People don't get it. Driving is not a right. It's a privilege. You earn it by passing a test. You maintain it by driving safely and sanely. I also personally believe you should drive courteously. Alas and alack, common courtesy has apparently gone the way of common sense. They've both retired to a small uncharted tropical island somewhere and are sipping fruity beverages on the beach while bemoaning the state of the world without them.
Anyway, back to driving.

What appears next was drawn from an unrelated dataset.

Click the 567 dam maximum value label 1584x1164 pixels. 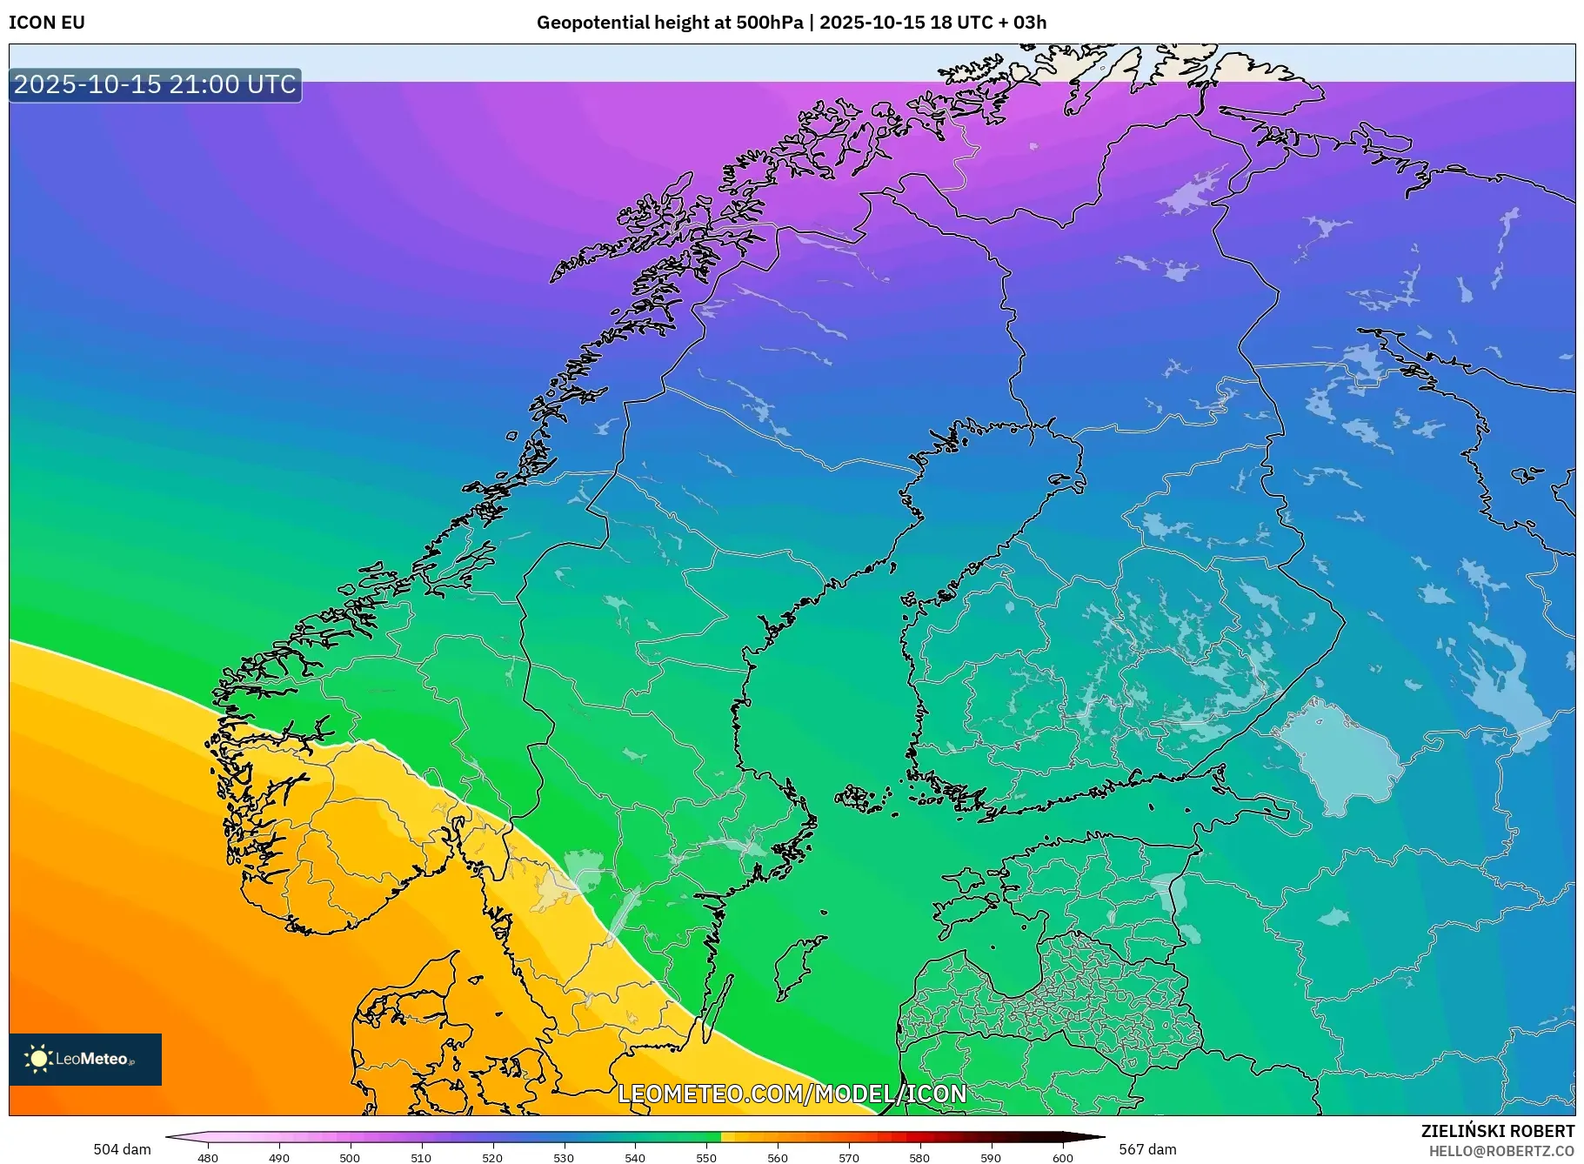point(1146,1149)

Here are some examples of discourteous driving:
- seeing that lanes are converging and a line of traffic is backing up to accommodate the merge but you BLAZE right on by all the folks waiting their turn and butt in at the front just before the actual merge
- speeding up when someone tries to pass you, then slowing down when they give up, only to repeat the cycle 5 minutes later
- driving in someone's blind spot
- not using the available turning lane and, instead, blocking traffic while waiting to turn
- not using your turn signals (this is only a non-issue if it's 3 a.m. and no one else is on the road)
- being over the age of 17 but still driving around in a car where the back dash is decorated with stuffed animals or beanie babies
- decorating your car with decals of anyone urinating on anything (and I used to think the silver sexy-girl-silhouette mudflaps were tacky...)

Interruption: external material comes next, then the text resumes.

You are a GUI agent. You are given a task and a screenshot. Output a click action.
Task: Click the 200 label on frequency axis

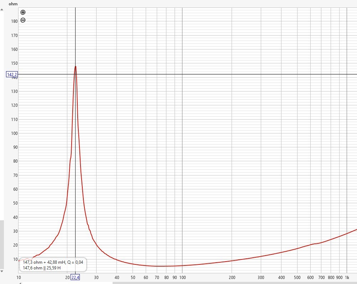click(x=232, y=278)
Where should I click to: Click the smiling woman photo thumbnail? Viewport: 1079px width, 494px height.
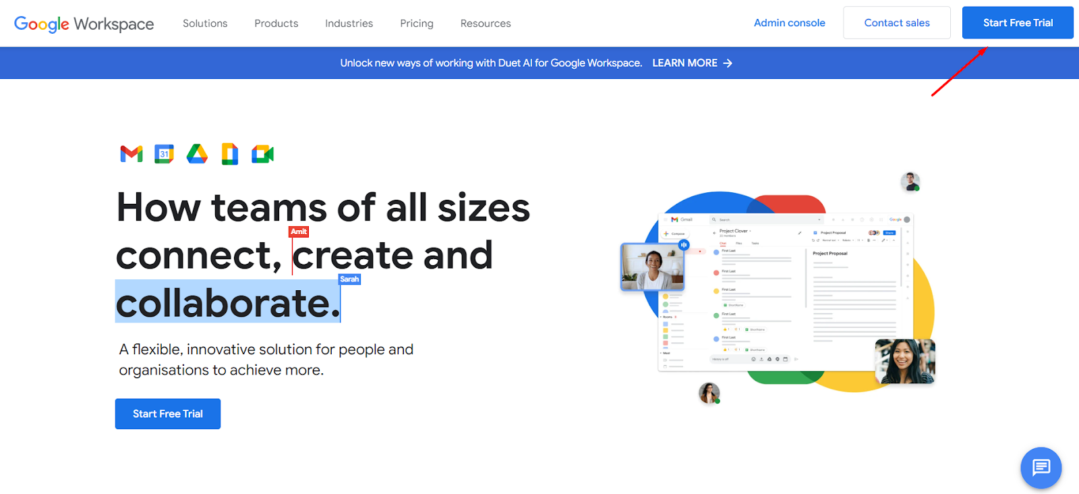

- driving a wanna-be luxury car like a Hyundai Sonata, I mean really, you're not fooling anyone, we all know you paid for your car with box tops and the spare change from your sofa cushions, and we are not going to mistake it for a BMW or Mercedes
OK, so maybe the last three shouldn't cause your license to be revoked, but you should at least have to pay a fine.

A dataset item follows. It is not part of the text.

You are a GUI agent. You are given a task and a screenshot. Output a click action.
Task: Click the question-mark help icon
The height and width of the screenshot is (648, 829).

We were at a party last year where one of the white elephant gifts was a book of fill-in-the-blank "tickets" that you could write up and leave on people's cars. There were some pre-printed offenses, like "learn to park between the lines" and "what part of 'No Parking Zone' do you not understand". I wish we had won those babies, I'd issue tickets left and right. Of course, only if I could do it anonymously. I can gripe a good game, but in real life, I'm totally non-confrontational. Would you like to cut me off in traffic? Please do, and have a nice day.
I used to curse at folks that drove like maniacs. Now I say a prayer, "please God, don't let them hurt anyone". I figure karma will catch up with them eventually, maybe one of those times that they actually slow down a little to take a corner...
1 Comments:
I am proud to say that after three years, I can actually park the truck between the lines.
And I have Johann the Pig on my dash. Whenever he isn't playing the part of my daughter's babydoll when her babydoll in in absentia.
Despite those two repeat offenses, I, too, am a driver who is convinced that she is one of the better drviers on the face of the planet and that those who don't please me are deserving of a fate worse that tikets.